Work order | Give back only the lines in the records below from the one with "Image resolution: width=107, height=2576." to the one with "Cultuur (20, 2038)", both inclusive, word for word.

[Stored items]
○ ○ ○ ○ ○

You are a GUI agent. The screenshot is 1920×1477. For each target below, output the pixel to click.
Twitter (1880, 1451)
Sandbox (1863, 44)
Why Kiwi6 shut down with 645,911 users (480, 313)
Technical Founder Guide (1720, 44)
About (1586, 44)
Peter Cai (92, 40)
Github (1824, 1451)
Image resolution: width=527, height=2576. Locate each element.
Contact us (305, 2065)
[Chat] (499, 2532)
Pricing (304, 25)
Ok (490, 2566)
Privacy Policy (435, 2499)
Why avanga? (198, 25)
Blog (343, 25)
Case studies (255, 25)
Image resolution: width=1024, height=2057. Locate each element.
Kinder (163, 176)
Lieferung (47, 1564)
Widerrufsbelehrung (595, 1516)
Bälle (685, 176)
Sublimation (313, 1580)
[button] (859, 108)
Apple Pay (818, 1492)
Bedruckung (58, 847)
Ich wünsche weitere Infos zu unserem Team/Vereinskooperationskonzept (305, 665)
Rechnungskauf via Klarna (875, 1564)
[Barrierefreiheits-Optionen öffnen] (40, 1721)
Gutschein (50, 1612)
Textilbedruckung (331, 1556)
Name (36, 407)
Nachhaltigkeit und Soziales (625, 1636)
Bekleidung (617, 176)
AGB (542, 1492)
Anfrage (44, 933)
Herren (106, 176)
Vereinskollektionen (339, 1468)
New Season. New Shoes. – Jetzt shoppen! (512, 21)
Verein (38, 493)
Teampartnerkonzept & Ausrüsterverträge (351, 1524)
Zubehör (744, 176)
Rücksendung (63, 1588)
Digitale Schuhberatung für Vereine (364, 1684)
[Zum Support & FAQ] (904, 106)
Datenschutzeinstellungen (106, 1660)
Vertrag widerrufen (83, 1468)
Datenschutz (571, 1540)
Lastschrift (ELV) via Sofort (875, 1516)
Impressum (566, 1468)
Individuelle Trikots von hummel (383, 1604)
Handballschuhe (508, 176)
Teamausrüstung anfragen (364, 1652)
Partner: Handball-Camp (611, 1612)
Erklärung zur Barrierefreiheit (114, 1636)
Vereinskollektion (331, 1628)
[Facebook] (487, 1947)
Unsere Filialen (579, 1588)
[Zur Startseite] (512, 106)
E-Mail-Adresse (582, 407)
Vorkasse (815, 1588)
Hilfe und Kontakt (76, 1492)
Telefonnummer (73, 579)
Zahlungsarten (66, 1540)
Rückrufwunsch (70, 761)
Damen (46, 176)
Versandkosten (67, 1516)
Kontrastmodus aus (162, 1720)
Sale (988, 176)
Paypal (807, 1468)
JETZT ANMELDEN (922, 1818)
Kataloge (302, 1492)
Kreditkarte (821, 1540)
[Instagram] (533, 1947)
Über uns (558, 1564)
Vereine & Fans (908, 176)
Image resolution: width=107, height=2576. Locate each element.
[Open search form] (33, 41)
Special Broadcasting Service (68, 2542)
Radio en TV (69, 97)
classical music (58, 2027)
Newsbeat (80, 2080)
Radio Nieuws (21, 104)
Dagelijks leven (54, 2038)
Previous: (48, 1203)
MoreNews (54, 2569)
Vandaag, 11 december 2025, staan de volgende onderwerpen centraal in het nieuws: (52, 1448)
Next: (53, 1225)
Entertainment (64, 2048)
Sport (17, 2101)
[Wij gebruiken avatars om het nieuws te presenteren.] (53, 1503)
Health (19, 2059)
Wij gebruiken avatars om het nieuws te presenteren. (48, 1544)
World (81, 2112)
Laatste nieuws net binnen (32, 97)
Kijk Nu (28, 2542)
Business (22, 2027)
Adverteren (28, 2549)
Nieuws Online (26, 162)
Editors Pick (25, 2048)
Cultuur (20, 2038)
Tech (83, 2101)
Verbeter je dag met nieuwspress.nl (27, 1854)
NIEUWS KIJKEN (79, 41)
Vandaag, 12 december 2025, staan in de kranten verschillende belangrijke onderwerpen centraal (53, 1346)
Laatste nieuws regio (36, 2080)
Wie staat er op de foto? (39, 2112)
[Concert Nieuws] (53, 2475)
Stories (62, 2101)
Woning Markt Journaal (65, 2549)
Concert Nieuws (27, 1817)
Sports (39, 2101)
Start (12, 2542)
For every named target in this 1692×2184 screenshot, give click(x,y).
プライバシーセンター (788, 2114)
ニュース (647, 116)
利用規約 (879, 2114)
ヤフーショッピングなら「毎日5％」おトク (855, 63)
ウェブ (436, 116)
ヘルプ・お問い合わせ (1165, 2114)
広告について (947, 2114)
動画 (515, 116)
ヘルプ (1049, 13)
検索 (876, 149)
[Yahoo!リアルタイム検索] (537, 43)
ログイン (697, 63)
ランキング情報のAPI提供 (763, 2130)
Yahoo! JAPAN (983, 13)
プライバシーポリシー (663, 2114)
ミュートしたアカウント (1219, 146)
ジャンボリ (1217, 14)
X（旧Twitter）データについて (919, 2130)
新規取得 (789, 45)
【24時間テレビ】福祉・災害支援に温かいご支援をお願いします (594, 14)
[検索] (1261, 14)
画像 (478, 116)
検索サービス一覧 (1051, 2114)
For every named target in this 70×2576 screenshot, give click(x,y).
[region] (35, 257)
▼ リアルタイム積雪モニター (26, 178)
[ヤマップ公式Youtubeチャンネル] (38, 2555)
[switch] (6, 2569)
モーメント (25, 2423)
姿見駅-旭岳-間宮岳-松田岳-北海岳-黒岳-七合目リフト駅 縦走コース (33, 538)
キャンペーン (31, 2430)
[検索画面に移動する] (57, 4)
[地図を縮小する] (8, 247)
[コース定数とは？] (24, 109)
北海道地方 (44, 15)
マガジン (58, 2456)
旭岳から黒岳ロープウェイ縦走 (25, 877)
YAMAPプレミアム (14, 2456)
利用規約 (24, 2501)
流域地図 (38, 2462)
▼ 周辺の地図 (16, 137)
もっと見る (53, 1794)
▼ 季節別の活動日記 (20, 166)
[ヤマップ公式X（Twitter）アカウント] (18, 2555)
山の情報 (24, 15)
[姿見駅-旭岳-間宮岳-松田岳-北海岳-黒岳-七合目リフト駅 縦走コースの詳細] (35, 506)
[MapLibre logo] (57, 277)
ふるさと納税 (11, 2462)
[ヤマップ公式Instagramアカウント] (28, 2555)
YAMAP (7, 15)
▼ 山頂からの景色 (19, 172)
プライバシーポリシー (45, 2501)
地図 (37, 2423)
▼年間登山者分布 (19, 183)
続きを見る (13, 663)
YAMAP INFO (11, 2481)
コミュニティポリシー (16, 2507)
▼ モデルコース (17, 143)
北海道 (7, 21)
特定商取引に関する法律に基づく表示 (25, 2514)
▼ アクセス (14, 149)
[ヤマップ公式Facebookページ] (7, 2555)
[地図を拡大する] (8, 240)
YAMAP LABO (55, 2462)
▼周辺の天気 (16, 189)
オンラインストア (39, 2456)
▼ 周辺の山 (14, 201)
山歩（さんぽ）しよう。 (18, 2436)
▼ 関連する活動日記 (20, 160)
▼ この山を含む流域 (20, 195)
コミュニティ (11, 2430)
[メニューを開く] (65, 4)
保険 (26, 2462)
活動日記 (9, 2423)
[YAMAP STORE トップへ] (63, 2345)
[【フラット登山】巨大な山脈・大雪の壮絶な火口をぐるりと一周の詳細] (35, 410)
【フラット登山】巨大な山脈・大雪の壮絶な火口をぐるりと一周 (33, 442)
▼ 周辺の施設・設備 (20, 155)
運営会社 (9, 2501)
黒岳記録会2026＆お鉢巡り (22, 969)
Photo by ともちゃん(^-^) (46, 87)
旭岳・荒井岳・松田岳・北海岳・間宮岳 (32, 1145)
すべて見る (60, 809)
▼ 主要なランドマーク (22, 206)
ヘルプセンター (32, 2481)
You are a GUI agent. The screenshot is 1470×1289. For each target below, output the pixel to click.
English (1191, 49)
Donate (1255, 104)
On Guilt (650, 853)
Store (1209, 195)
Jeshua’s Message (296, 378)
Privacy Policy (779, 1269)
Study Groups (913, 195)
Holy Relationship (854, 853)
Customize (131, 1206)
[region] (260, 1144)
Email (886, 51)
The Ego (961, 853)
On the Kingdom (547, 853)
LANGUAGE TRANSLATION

○ ○ ○ ○ ○

Answer below |
Image resolution: width=107, height=2576. Locate each element.
[Open search form] (33, 41)
Special Broadcasting Service (68, 2542)
Radio en TV (69, 97)
classical music (58, 2027)
Newsbeat (80, 2080)
Radio Nieuws (21, 104)
Dagelijks leven (54, 2038)
Previous: (48, 1203)
MoreNews (54, 2569)
Vandaag, 11 december 2025, staan de volgende onderwerpen centraal in het nieuws: (52, 1448)
Next: (53, 1225)
Entertainment (64, 2048)
Sport (17, 2101)
[Wij gebruiken avatars om het nieuws te presenteren.] (53, 1503)
Health (19, 2059)
Wij gebruiken avatars om het nieuws te presenteren. (48, 1544)
World (81, 2112)
Laatste nieuws net binnen (32, 97)
Kijk Nu (28, 2542)
Business (22, 2027)
Adverteren (28, 2549)
Nieuws Online (26, 162)
Editors Pick (25, 2048)
Cultuur (20, 2038)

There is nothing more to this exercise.